You can start by buying and roasting turkey necks to make stock. If you can’t find turkey necks, wings work just as well. Just buy whichever is cheaper per pound at the meat counter or butcher near you.
Not only will this technique dial up your Thanksgiving recipes in the flavor department, but it can also get you ahead when it comes to your Thanksgiving prep.
Stock can be made five days ahead of time and kept in the refrigerator or, if you want to make it further ahead you can freeze it.
Go ahead and make your roast turkey neck stock now and freeze it for your Thanksgiving recipes*. Would I go to the effort of roasting turkey necks every time I want to make stock? No, but for a special meal like Thanksgiving, I find the richness of this stock is well worth the extra time and effort. This year, I specifically made it to go in a mushroom risotto, but this stock is perfect for adding to dressing, gravy (please note that the recipe links to beef gravy, but the same technique works for your Thanksgiving turkey gravy, too) mashed potatoes, whatever calls for stock, or broth on your menu.
When you are looking in the meat case, you will typically find turkey necks tucked away in the corner as they are not an expensive cut, so they don’t get the prime real estate.
Cheesecloth or a chinois really comes in handy when straining your turkey neck stock, or you can use it to make a bouquet garni if you want. I prefer to take the toss it in the pot and then strain approach. What about you?

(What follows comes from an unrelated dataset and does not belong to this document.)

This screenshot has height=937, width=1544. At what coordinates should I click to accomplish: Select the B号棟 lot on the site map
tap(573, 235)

To cool your stock quickly, try using the water bath method if you have a deep sink. Place the pot on one end of the sink and fill the sink partway with cool water. Change the water a couple of times and then add ice. The pot is on one end of the sink to ensure that no water splashes into the stock, potentially contaminating it.

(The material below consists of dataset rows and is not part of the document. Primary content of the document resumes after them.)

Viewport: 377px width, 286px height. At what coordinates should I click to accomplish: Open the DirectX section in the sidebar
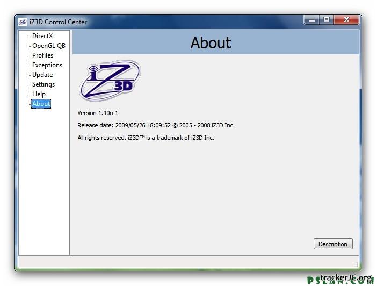coord(42,36)

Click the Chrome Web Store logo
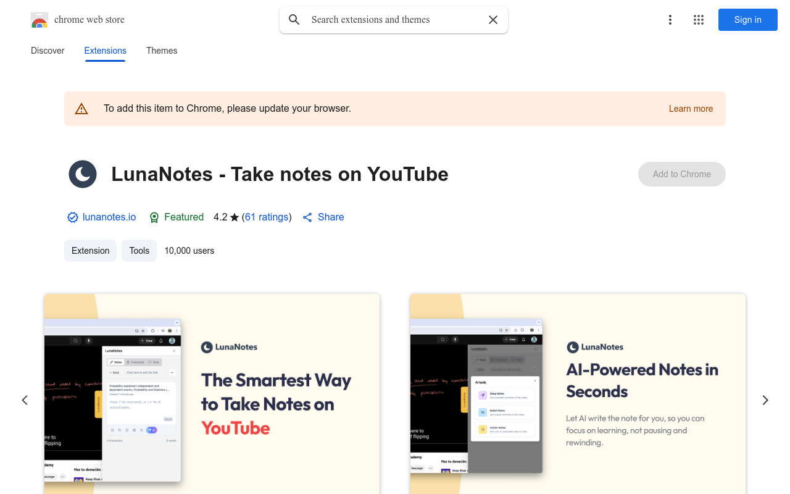click(x=40, y=20)
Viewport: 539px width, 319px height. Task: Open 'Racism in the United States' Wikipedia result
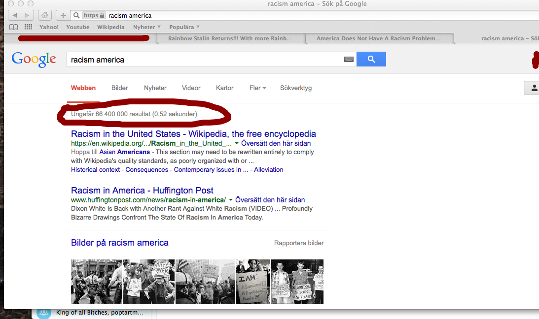[193, 134]
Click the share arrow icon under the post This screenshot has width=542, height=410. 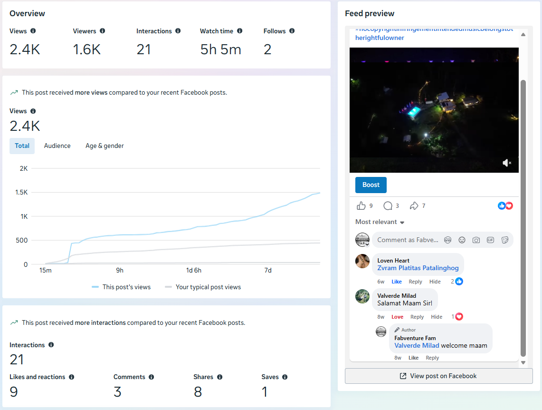414,206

As we live in hurricane country, we frequently have containers full of ice from the freezer that can be used for this purpose.
Quickly cooling your stock places less strain on your refrigerator or freezer when you are storing a large amount of stock for future use.
How to Roast Turkey Necks for Awesome Stock
Roast Turkey Neck Stock
Roast turkey necks make a rich stock for Thanksgiving recipes.
- 3 lbs turkey necks
- cooking spray or olive oil -unless you like scrubbing a roasting pan
- 3 cloves of garlic
- 6 peppercorns
- 1 large carrot, scrubbed and cut into chunks
- 2 ribs celery, washed, cut into chunks, with the leaves
- 1 bay leaf
- 1 onion peeled, washed, and cut into quarters
- Approximately 4 quarts COLD water
Roast Turkey Neck Stock Instructions:
- Preheat the oven to 450°F.
- Spray a roasting pan with cooking spray or olive oil.
- Place the necks in the roasting pan, if you want, you chop up the necks with a heavy cleaver, this will allow more gelatin to leach into the stock, but I don’t always bother and didn’t this time -obviously. And, do I need to mention you should do this on a cutting board and NOT in your roasting pan?
- Roast at 450 for about 45 minutes, turning occasionally until the necks are a rich brown and cooked through.
- Place the necks and remaining ingredients in a 6-quart stock pot.
- Bring to a boil and reduce to a simmer.
- Allow it to simmer, skimming occasionally for 4 – 6 hours.
- Strain through cheesecloth and a strainer into a bowl or pitcher. Use immediately or follow the next steps to store:
- Set the bowl or pitcher in a cool water bath, changing the water frequently, or just add some ice cubes a handful at a time. Place the stock in the refrigerator overnight and skim off any fat.
- Pour the stock into freezer-safe containers (I use zippered freezer bags) label and freeze.